WHAT IS NEEDED: Look through the records below for the line holding "Expand the Сиропы group chevron". Write it out exactly, with each following line through the line holding "Screen dimensions: 1434x840".

SUPPLIED RECORDS:
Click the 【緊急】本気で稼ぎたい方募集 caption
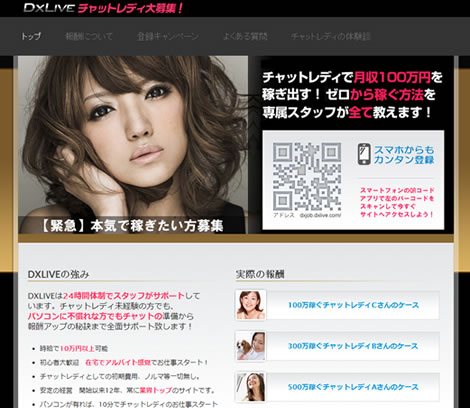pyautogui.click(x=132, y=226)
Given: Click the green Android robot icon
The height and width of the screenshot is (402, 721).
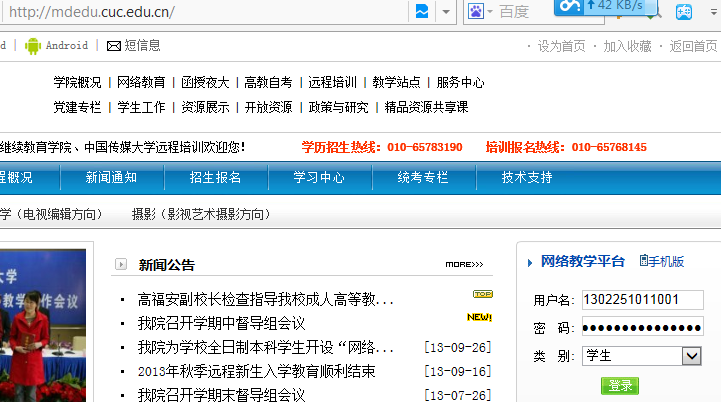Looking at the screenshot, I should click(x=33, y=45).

...

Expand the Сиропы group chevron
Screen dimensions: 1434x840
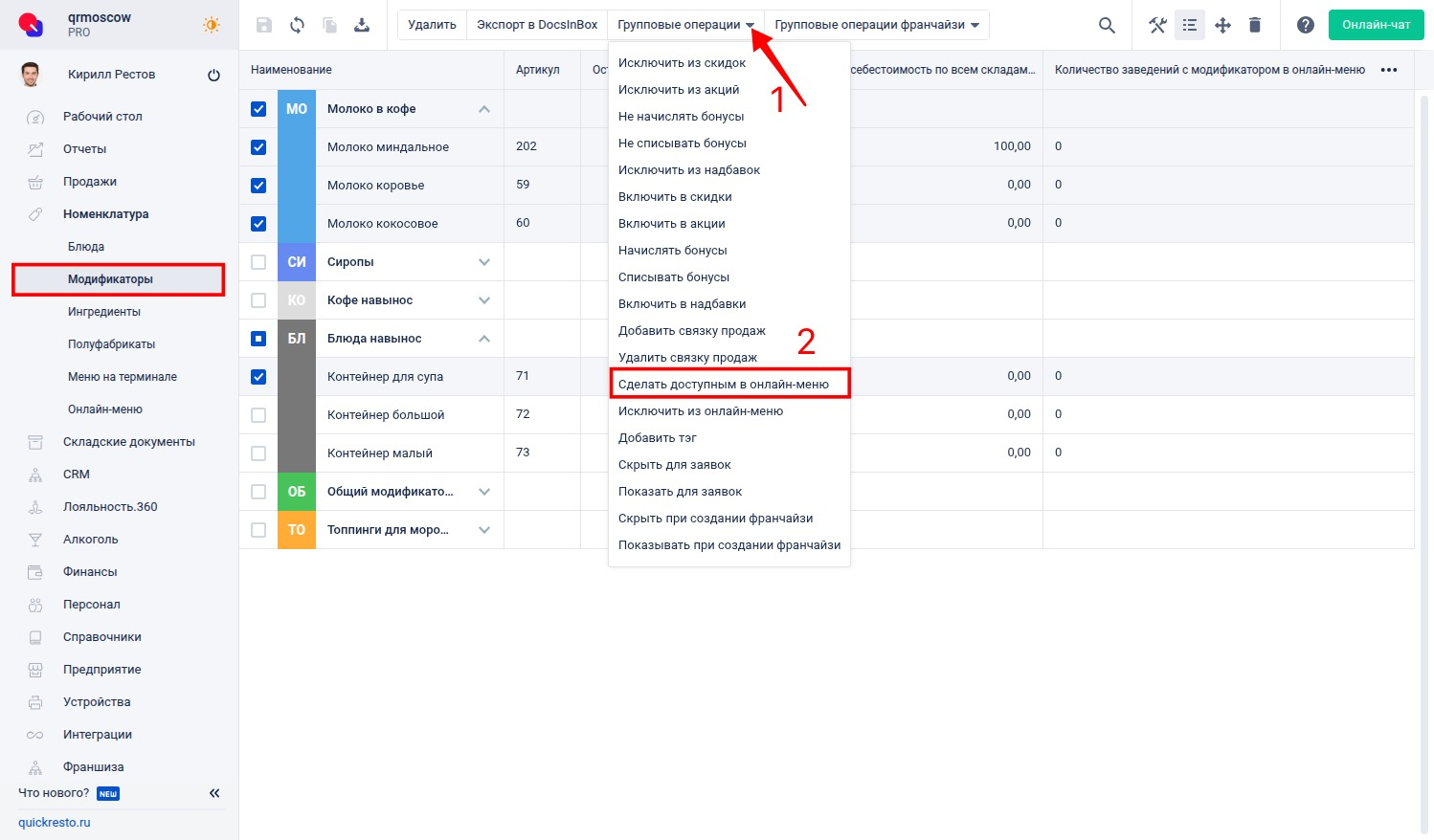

RESULT FOR THIS EXERCISE:
Expand the Сиропы group chevron
Screen dimensions: 1434x840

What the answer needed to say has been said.